++++ AVAILABLE DATA
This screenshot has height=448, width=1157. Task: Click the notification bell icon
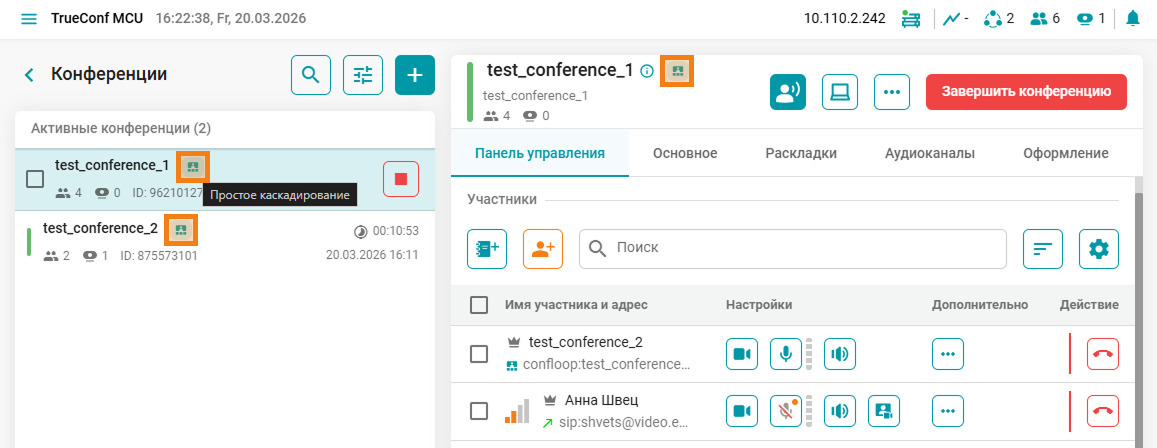point(1133,19)
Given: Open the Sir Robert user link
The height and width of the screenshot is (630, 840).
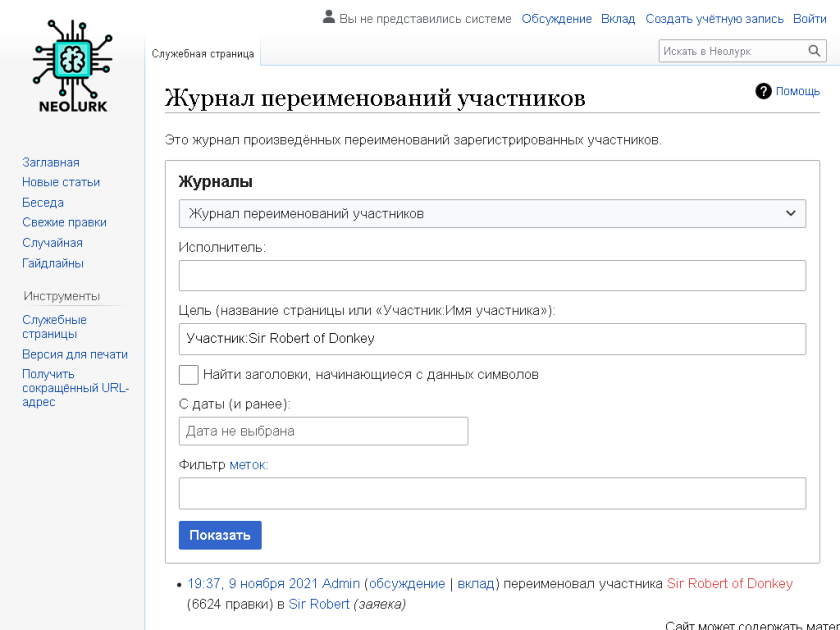Looking at the screenshot, I should (x=319, y=604).
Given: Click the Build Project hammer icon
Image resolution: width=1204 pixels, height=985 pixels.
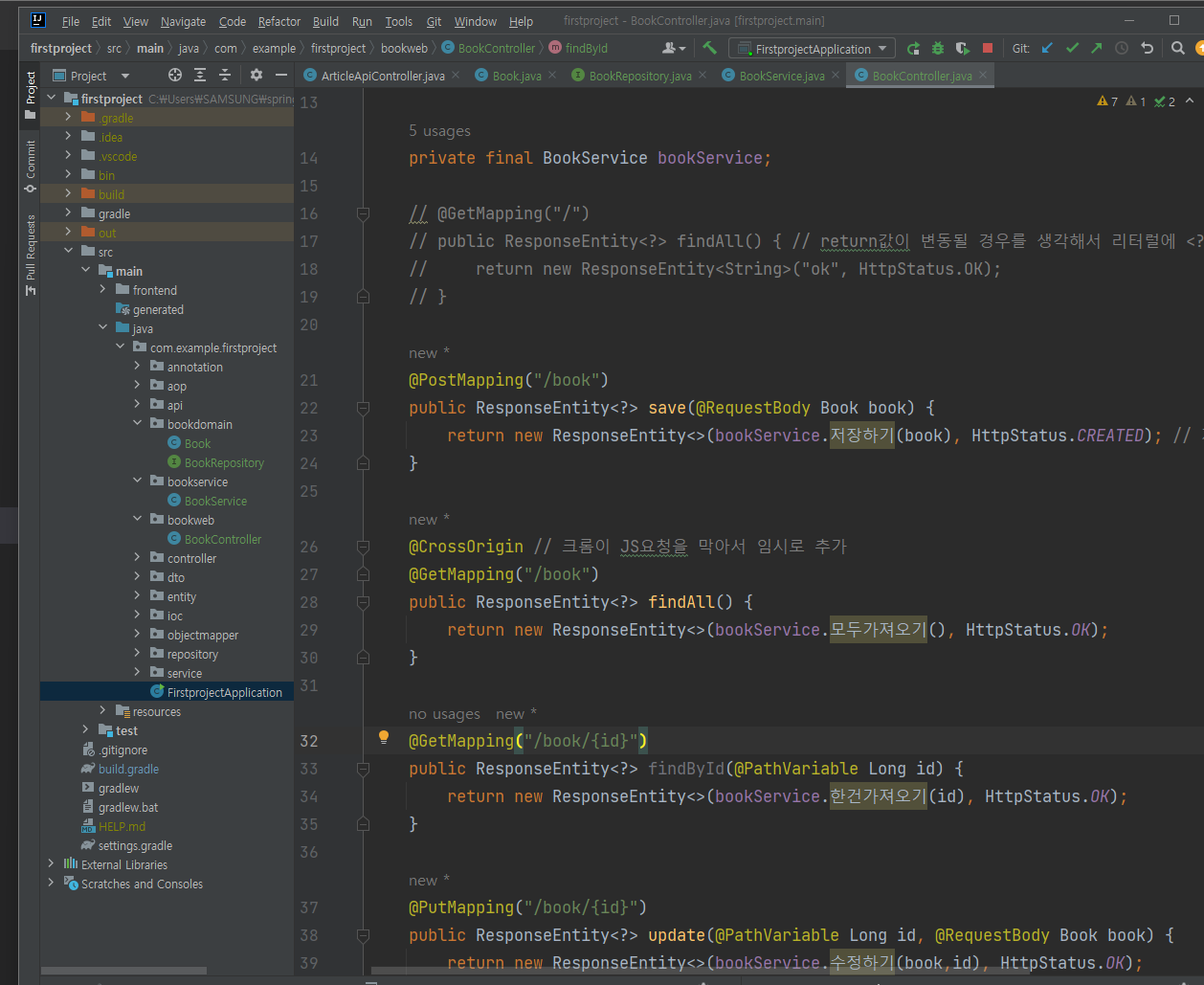Looking at the screenshot, I should click(x=709, y=48).
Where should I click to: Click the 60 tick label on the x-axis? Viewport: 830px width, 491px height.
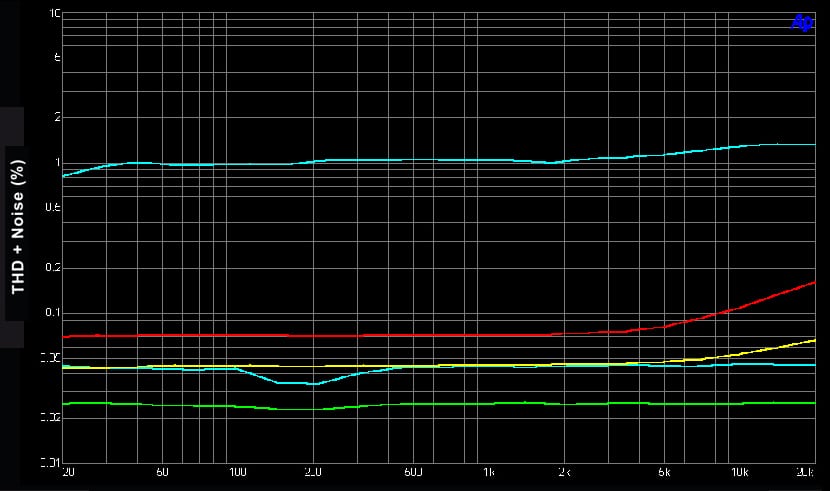click(x=163, y=471)
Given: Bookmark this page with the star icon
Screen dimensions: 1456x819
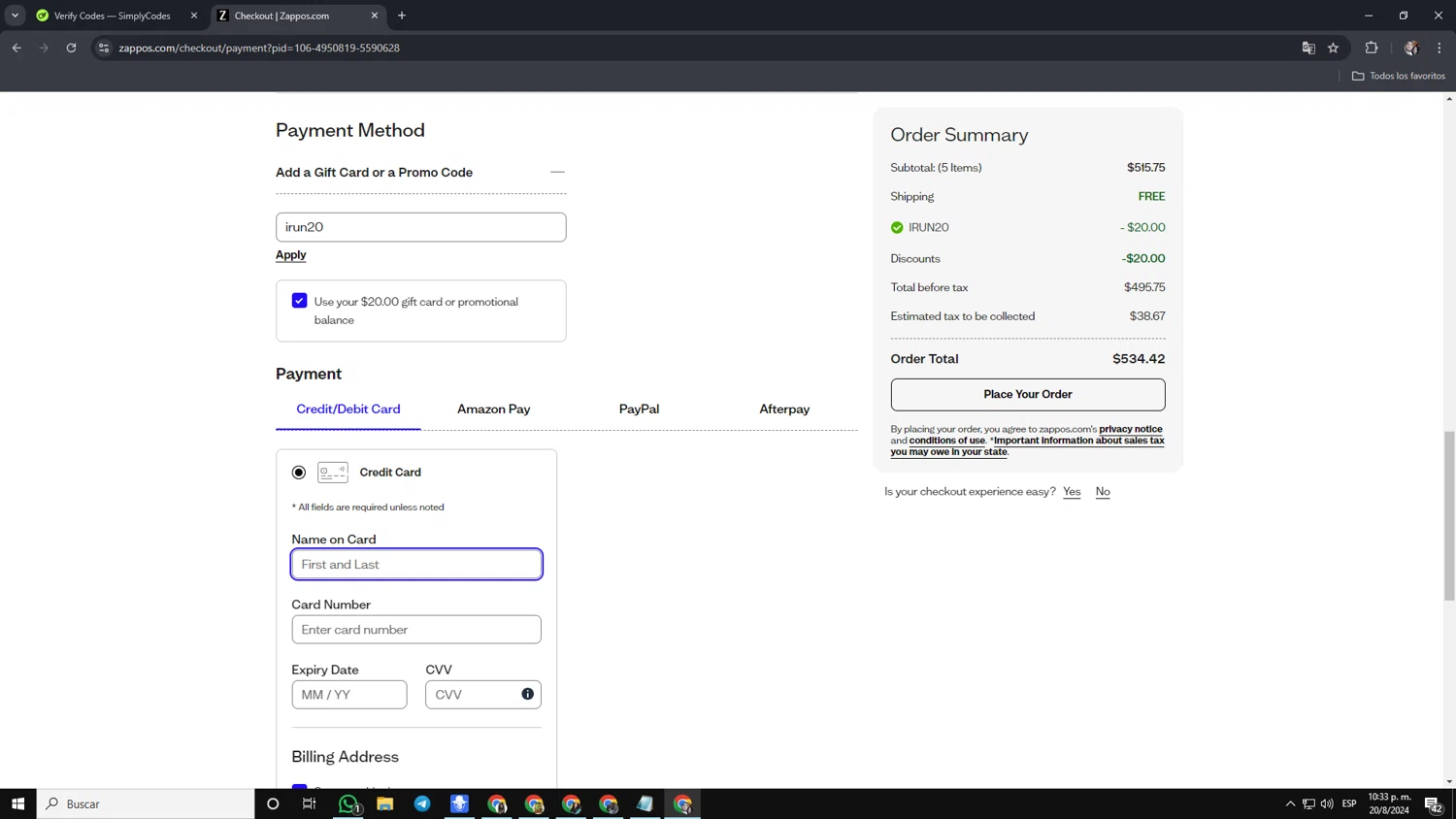Looking at the screenshot, I should coord(1334,48).
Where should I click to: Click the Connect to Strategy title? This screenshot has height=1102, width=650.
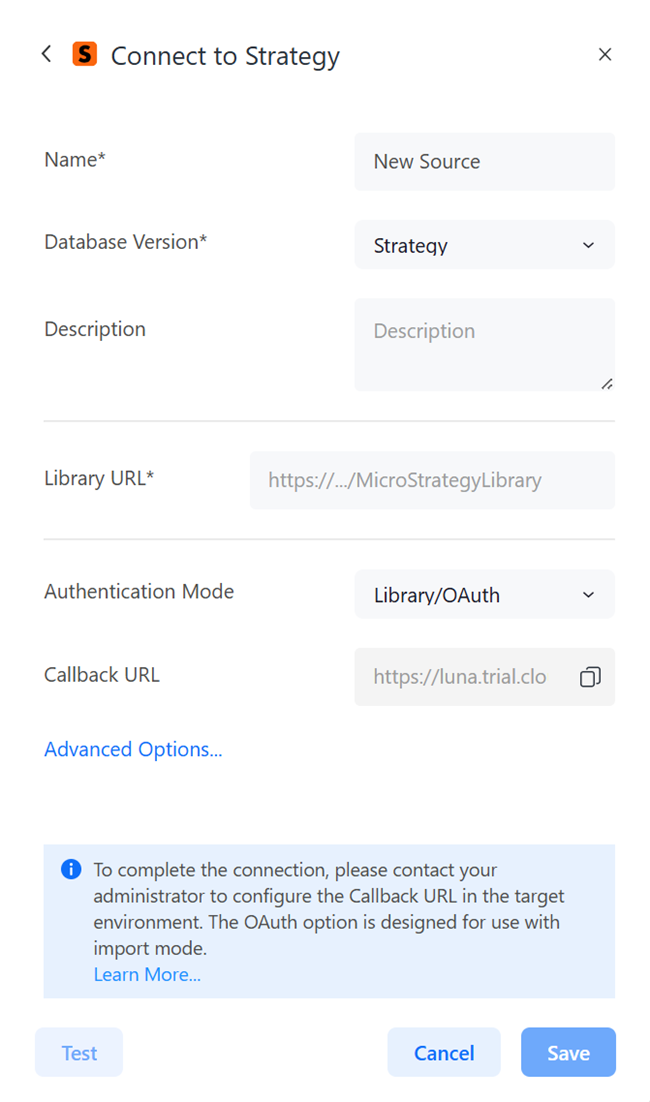[225, 56]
++++++++
# WHAT YOU NEED TO DO
Rewrite the data above with every occurrence of "Where should I click to" replaced by "Which point should I select to" and nothing else altered. Omit the pictures from your answer.

# TASK RESPONSE
This screenshot has height=448, width=1157. Task: Click the notification bell icon
point(1133,19)
Given: Open the Sir Robert user link
The height and width of the screenshot is (630, 840).
Looking at the screenshot, I should (x=319, y=604).
Given: Click the Build Project hammer icon
Image resolution: width=1204 pixels, height=985 pixels.
Looking at the screenshot, I should click(x=709, y=48).
Which point should I select to: Click the 60 tick label on the x-axis? Viewport: 830px width, 491px height.
click(x=163, y=471)
Given: Bookmark this page with the star icon
Screen dimensions: 1456x819
Looking at the screenshot, I should coord(1334,48).
Which point should I select to: Click the Connect to Strategy title? This screenshot has height=1102, width=650.
[225, 56]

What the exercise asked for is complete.